Nervös setzte sie sich auf die äußerste Kante seines Bettes.

In seiner Nähe...

Wieso regte sie das nur so auf?

Es war doch nichts dabei!

Und trotzdem wäre sie am Liebsten aufgesprungen und davon gelaufen...

Nur nichts anmerken lassen!

Sie redete sich selbst gut zu.

Im Grunde war wirklich nichts dabei...

Trotzdem fühlte sie sich etwas unbehaglich.

Direkt neben seinen Beinen zu sitzen...

Wie kam sie auf so einen Gedanken?

"Hast du gut geschlafen?" Sie zuckte zusammen.

So eine dumme Frage!

Fiel ihr nichts Besseres ein?

Nein.

Unsicher blickte Maya ihn an.

Dain wirkte gelassen und ein wenig kühl, wie immer.

"Alles Bestens." Er zuckte mit den Schultern: "Und wie sieht es bei dir aus?"

"Meine Beine tun ein wenig weh." Sie verzog das Gesicht: "Muskelkater. In den Armen übrigens auch." Maya seufzte: "Ich habe einfach keine Kondition mehr. Ich halte gar nichts mehr aus."

Dain betrachtete sie nachdenklich: "War es so anstrengend mich zu schieben?"

"Naja..." Maya hob hilflos die Hände.

Irgendwoher mussten die Schmerzen ja kommen.

Und da sie stundenlang den schweren Rollstuhl samt Insassen geschoben hatte...

"Tut mit leid." Er sah sie offen an, blickte ihr direkt ins Gesicht. Seine Stimme klang in ihren Ohren etwas rauh.

Mayas Herz klopfte laut.

Sie schluckte.

"Es geht schon!" Sie bemühte sich möglichst fest zu klingen. Dafür rutschte sie vor Aufregung auf dem Bett hin und her.

Sie erschrak, als ihre Hand an seinem Bein entlang fuhr.

Ihre Finger streiften, nur getrennt von der dünnen Bettdecke, die gesamte Länge seines Oberschenkels entlang.

Selbst so spürte sie die Hitze, die er ausstrahlte.

Erschreckt zog sie ihre Finger zurück und hob ertappt den Kopf.

Sie sah direkt in seine smaragdgrünen Augen.

Sie leuchteten ihr entgegen, wieder war ihr, als wäre das Grün dunkler, intensiver geworden.
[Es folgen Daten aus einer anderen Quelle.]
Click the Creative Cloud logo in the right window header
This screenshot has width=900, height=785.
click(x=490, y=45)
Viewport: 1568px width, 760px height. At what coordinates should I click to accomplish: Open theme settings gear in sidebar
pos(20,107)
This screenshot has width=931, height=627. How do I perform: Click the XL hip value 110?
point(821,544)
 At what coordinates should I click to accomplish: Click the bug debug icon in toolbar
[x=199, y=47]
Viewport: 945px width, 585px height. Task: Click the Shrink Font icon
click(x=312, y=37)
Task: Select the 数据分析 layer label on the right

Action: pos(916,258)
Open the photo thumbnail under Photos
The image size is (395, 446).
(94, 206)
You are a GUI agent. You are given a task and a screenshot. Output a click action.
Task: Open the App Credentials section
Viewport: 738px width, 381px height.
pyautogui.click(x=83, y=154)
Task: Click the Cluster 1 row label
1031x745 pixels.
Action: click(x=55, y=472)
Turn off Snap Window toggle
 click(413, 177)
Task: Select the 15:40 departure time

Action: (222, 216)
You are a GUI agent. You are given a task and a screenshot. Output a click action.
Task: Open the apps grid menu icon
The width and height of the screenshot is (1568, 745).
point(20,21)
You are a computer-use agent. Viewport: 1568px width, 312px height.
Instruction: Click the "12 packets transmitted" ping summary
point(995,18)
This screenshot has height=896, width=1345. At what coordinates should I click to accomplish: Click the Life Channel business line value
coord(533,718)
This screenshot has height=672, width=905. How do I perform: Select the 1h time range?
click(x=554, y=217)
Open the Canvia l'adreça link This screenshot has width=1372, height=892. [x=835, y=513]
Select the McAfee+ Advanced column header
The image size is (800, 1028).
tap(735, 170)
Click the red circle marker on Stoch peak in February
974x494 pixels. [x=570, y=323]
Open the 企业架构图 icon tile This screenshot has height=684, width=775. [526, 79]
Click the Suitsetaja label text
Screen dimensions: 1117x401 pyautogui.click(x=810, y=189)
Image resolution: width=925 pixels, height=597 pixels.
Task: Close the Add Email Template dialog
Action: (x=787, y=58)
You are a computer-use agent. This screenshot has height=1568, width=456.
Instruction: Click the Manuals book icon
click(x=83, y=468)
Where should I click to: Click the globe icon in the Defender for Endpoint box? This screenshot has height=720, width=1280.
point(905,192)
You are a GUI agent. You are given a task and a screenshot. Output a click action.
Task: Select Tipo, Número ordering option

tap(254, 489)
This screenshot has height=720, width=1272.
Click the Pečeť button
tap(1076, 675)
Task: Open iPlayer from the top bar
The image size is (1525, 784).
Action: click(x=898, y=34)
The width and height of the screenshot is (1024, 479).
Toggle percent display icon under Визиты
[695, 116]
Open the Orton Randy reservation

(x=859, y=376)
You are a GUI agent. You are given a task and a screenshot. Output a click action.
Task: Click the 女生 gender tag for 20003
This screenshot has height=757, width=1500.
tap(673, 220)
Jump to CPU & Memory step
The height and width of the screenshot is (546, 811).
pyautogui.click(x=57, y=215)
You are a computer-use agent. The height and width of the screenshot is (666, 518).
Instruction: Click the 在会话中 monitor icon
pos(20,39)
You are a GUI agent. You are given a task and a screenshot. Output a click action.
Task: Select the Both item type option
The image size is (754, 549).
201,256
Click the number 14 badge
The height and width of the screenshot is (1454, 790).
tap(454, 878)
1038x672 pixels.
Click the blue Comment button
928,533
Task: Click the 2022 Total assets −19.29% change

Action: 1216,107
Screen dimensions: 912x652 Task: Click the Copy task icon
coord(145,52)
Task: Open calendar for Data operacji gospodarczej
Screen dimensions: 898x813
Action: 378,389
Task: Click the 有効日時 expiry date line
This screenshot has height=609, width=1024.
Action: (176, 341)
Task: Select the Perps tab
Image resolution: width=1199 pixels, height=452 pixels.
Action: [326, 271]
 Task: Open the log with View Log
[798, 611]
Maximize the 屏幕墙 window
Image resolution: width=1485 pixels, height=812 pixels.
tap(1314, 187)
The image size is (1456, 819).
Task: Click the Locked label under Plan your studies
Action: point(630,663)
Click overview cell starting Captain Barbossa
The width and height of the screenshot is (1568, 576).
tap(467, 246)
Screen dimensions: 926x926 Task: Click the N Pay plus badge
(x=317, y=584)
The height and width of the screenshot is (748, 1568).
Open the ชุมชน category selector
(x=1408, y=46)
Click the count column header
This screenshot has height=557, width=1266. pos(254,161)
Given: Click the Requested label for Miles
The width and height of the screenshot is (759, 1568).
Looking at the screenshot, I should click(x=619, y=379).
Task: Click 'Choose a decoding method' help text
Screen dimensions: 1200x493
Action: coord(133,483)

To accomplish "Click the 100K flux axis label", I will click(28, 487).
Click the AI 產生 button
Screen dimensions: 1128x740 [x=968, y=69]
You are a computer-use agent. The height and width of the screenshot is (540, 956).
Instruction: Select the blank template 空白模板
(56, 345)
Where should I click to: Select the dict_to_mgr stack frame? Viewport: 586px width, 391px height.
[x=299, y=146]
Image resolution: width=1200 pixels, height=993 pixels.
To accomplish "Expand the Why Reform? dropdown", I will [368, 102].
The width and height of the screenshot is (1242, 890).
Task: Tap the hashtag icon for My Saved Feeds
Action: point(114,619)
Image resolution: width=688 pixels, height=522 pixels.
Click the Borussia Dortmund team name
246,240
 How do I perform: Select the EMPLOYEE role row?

Maya merkte, wie ihr Herz raste, ihr Gesicht brannte vor Verlegenheit.

Hastig sprang sie auf.

Kaum stand sie, da bereute sie ihre Bewegung.

Jetzt stand sie mitten im Zimmer, völlig sinn- und tatenlos.

Verschämt fiel ihr nichts Besseres ein, als auf ihre Schuhspitzen zu starren: "Entschuldige. Ich bin heute irgendwie nicht so gut rauf..." Ihr Lachen klang unecht.

Was war nur mit ihr los?

Verstohlen warf sie einen Blick in seien Richtung.

Wie er wohl reagierte?

Bestimmt nicht so überspannt wie sie!

Wenn überhaupt wunderte er sich wohl über ihr merkwürdiges Verhalten.

Statt dessen...

Dain sah sie nachdenklich an.

Schatten schienen durch das Grün seiner Augen zu ziehen.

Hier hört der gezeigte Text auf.